Peingで表題の質問をいただきました。長くなるので、こちらで回答します。

イントラ設置のスクラッチ開発の業務システムの脆弱性診断(アプリケーション、プラットフォーム)って、必要なのでしょうか？
https://peing.net/ja/q/31832176-ce49-46a4-a5fe-5be6ef5dd508

わざわざ「スクラッチ開発」と断っているのは、「URL構成などが独自なので外部からXSSやCSRF等の受動的攻撃を仕掛けることができない」という趣旨だと推測しました。そういう重要な前提は明記していただきたいです。

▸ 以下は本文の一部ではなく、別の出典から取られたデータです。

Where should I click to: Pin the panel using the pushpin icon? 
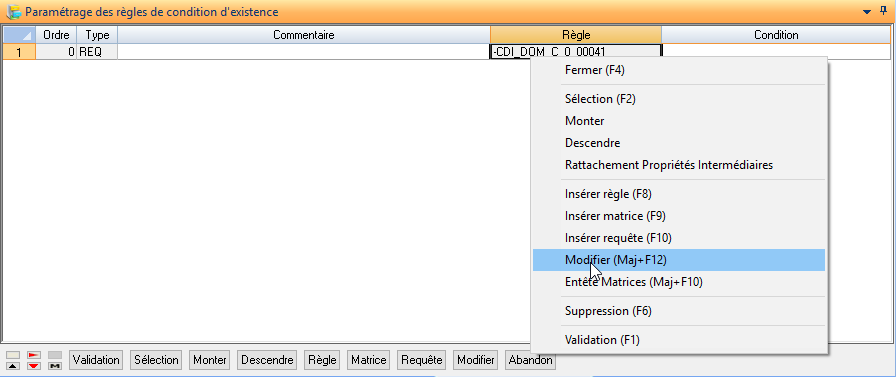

しかし、外部からイントラネットのサーバー情報を取得する方法は複数存在します。ウイルス感染がもっとも簡単ですが、ウェブ系の攻撃でも、DNSリバインディングやSSRF攻撃などが使えます。DNSリバインディングにて内部ネットワークを攻撃する例として下記を参照ください。

DNSリバインディングによるルータへの侵入実験

DNSリバインディング攻撃を使うと、内部ネットワークのホスト列挙や、列挙されたホストのコンテンツ取得ができます。そこまでできれば、XSS等の他の受動的攻撃ができる場合もあるでしょう。

そもそも、「スクラッチ開発のイントラネットであれば能動的・受動的攻撃ともにできないのだから脆弱性診断の必要はない」と考えているとしたら、ある種の脅威分析によって脆弱性診断は省略できると判断していることになります。しかし、上述のように、この脅威分析には抜け漏れがありそうで、結果として「脆弱性診断不要」とした判断も間違っている可能性があります。

また、「悪意のあるユーザ」を想定するかどうかも重要です。悪意のあるユーザが権限を超えて情報を盗んだり、簡単に上長になりすましできたりすると問題ですが、脆弱性診断はそのようなリスク分析の助けになります。さらに良い方法としては、脅威分析を実施した上で、本当に上記のような攻撃ができるかどうかをペネトレーションテストで調べる方がよいでしょう。

というわけで、イントラ設置の業務システムであっても本来は脆弱性診断が必要なのであり、さらに言えば、脅威分析やペネトレーションテストも検討するべきかと思います。